Por Henrique Ximenes e Maisa Barbosa*

A descoberta da roda mudou a humanidade. Foi assim que o homem superou seus limites de força e passou a avançar rumo às aglomerações humanas que formariam, anos depois, as grandes cidades. O transporte de carga ficou mais fácil e, em seguida, o transporte humano também. Até que no século XIX, enfim , duas rodas foram postas uma atrás da outra e, ligadas por uma barra, alinharam-se e deram origem à primeira bicicleta, que nascia já em meio a carruagens e ônibus a vapor.

A ciclomobilidade é velha conhecida humana, porém vem se tornando um assunto mais evidente na esfera pública contemporânea, pois muitas pessoas já escolhem este modal como alternativa mais econômica, saudável e ecológica de locomoção. Sabemos que número de ciclistas está crescendo no mundo. E, em Curitiba, cada vez mais, vê-se as ciclovias, canaletas, ruas e bicicletários repentinamente mais cheios dos adeptos às duas rodas não-motorizadas. Uma contagem realizada pela Prefeitura de Curitiba em março de 2017, num ponto nodal de ciclofaixa (na esquina da Rua Mariano Torres com a Sete de Setembro), mostrou que, em duas horas, um número 198% maior de ciclistas se fez presente, em comparação com os resultados de 2015. Porém, isso não significa que a infraestrutura tenha acompanhado esse crescimento.

Um exemplo de fácil compreensão: as ciclovias. O mapa da infraestrutura cicloviária em Curitiba mostra que a principal preocupação pública sobre o tema é que o ciclista tenha tempo para passear, visto que as ciclovias oficiais (vias de uso exclusivo da bicicleta) ligam apenas os parques da cidade.
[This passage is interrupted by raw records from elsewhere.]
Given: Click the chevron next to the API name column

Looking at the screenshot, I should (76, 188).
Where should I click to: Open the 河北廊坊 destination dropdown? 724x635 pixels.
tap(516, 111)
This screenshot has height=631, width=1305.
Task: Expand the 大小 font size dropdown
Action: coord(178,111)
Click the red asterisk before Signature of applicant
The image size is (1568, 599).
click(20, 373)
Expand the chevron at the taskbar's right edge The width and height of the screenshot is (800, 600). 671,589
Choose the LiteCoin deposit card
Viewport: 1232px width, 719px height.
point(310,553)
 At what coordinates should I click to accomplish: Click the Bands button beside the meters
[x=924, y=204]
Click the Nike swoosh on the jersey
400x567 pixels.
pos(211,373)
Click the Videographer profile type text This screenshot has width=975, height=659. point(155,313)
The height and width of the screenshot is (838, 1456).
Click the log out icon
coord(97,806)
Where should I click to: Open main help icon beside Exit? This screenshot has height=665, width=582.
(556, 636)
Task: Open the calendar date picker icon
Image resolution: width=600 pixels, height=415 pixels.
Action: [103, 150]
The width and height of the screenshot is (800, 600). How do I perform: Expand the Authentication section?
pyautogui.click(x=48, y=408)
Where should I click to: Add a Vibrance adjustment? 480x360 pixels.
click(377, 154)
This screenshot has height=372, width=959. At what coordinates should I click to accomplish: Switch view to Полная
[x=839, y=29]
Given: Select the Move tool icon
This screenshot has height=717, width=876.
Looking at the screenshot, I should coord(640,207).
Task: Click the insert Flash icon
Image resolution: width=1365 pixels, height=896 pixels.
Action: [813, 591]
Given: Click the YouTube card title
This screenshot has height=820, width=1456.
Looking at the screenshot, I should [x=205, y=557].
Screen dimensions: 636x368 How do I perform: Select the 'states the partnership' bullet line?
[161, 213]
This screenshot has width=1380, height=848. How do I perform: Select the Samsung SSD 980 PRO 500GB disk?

Uma pesquisa promovida pela ONG Transporte Ativo , sobre o perfil do ciclista brasileiro, evidencia que a bicicleta já não é mais usada apenas com esse intuito e lista que, dentre os destinos e motivos para se pedalar dentro de uma capital, a locomoção para o trabalho já é a principal razão para o uso do modal.

E quando não há ciclovia que facilite os transportes diários, o ciclista é automaticamente levado a compartilhar a via com os demais veículos. Compartilhar? “Sai da rua”; “Vai pra calçada”; “Lugar de bike é na ciclovia” – são as frases mais leves que ouvimos ao usar nossas pernas como propulsoras de deslocamento em uma – entre muitas aspas – pista de carros. Para além das “finas”, buzinadas e assédios recorrentes. Isso é compartilhar ou oprimir? Não tem ciclovia nem para chegar no centro da cidade, então, como sair da rua? Não é uma questão de quem é o rei da pista, ir e vir é direito humano! Mas se for preciso, que se coloque em lei o respeito à vida de quem pedala. Pronto, é código de trânsito também! Artigo 29: o Código de Trânsito Brasileiro (CTB) assegura a integridade física do cidadão pelo uso da bicicleta e, segundo ele, lugar de bicicleta é na rua. Mas poucos são os que entendem isso. Manter o 1,5 m de distância do ciclista parece ser algo muito difícil para o inatingível alguém que senta confortavelmente dentro de um automóvel. O esforço equivalente a um carregamento de carga pesada antes mesmo da existência da roda.